国家水計画は、「2013-2019年祖国計画」の一環をなすものである。祖国計画は、石油資源を初めとする資源ナショナリズムの維持や、歳入の政府による管理、国民の食糧主権の保障などを含む国家財産の保護と強化、資本主義に対抗する21世紀型の社会主義継続、ラテンアメリカ・カリブ諸国の平和維持への貢献、一国覇権主義をなくした世界平和確立への貢献、地球環境保護への貢献を5大柱としており、期間目標として、経済成長率 3-4%、インフレ年20%、原油生産6百万バレル/日、失業率 5-7%、貧困率15%(2011年は24.57%)、大学就学率100%(2011年は86.20%)などが挙げられている。水管理に関する目標としては、送水路の建設、40億リットルの飲料水産出、水域への排水の質改善の為の下水道整備と浄水システム、飲料水の管理や供給システムの独立、飲料水へのアクセス権を人権として国内外に認めさせることなどが挙げられている。

また2013年末の大統領の発表では、2014年の5大目標として、低所得層の住宅問題改善、経済対策、医療問題解決、治安対策と共に、飲料水普及が挙げられている。国家水計画への167億ボリバルの投入承認は、国民の87%をカバーする水道管を供給したにも関わらず、大統領の全国巡回で、40%の家庭で家屋まで飲料水が届いていないのが見られたことから、大統領自ら推進することを強調しているものである。

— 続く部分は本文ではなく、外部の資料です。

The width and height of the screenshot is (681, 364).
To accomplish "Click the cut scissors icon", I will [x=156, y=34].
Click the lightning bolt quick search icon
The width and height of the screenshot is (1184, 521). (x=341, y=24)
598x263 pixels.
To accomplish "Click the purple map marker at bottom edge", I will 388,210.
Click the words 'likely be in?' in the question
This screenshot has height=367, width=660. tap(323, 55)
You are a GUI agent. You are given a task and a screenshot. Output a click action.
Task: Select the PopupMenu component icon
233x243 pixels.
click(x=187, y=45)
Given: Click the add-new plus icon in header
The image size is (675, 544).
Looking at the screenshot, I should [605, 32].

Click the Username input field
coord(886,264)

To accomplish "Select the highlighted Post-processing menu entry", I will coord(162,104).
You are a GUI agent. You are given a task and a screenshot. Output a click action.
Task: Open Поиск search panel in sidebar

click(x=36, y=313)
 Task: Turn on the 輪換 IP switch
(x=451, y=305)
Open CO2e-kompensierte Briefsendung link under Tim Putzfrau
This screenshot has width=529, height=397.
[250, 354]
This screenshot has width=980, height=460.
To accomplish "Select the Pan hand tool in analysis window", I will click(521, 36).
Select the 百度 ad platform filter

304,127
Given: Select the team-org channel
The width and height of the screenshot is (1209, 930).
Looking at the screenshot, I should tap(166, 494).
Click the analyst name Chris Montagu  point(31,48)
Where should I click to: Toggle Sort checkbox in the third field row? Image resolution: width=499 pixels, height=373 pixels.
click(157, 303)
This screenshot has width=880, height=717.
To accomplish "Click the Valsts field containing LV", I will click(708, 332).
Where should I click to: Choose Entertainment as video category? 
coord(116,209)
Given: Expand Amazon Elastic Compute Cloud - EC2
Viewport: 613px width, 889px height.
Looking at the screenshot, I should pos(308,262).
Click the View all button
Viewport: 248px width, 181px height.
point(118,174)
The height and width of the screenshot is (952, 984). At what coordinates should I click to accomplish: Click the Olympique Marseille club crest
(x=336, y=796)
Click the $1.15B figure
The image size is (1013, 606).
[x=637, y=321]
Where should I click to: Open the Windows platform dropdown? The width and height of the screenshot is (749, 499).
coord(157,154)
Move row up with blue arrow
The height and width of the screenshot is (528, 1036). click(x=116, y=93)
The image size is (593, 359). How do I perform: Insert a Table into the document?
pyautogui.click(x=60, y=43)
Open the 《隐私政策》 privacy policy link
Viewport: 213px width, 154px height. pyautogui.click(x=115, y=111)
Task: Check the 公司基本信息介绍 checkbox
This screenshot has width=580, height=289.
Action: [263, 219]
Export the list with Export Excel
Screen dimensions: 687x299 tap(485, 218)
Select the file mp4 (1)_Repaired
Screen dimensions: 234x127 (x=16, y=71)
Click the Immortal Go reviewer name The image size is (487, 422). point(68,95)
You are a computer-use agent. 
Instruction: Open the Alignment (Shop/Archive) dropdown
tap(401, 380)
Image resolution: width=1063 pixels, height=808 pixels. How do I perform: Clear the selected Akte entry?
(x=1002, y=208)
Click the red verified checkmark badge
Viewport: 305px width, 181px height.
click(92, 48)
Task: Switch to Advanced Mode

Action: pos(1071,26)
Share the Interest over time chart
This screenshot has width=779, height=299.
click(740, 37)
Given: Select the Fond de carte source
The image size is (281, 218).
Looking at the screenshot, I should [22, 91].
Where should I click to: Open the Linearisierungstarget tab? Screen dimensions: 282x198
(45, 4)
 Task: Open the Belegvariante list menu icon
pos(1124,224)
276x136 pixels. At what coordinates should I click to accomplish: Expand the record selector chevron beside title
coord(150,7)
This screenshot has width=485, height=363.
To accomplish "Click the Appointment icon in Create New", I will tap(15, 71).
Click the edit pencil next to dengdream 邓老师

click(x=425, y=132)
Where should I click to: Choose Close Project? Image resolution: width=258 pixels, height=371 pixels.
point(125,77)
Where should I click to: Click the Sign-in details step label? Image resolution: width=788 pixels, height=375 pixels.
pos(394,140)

なおベネズエラでは、2004年に国会が提出した、河川や湖沼などの水資源を商業目的に利用出来る権限を地方自治体に与える法案を大統領が拒否しており、水資源の民営化を阻止したことにより水インフラのレベルは改善したと政府は自賛している。また2013年10月には、水インフラ事業の推進と監視を目的とした、副大統領、環境大臣らからなる大統領付水資源委員会が設立されている。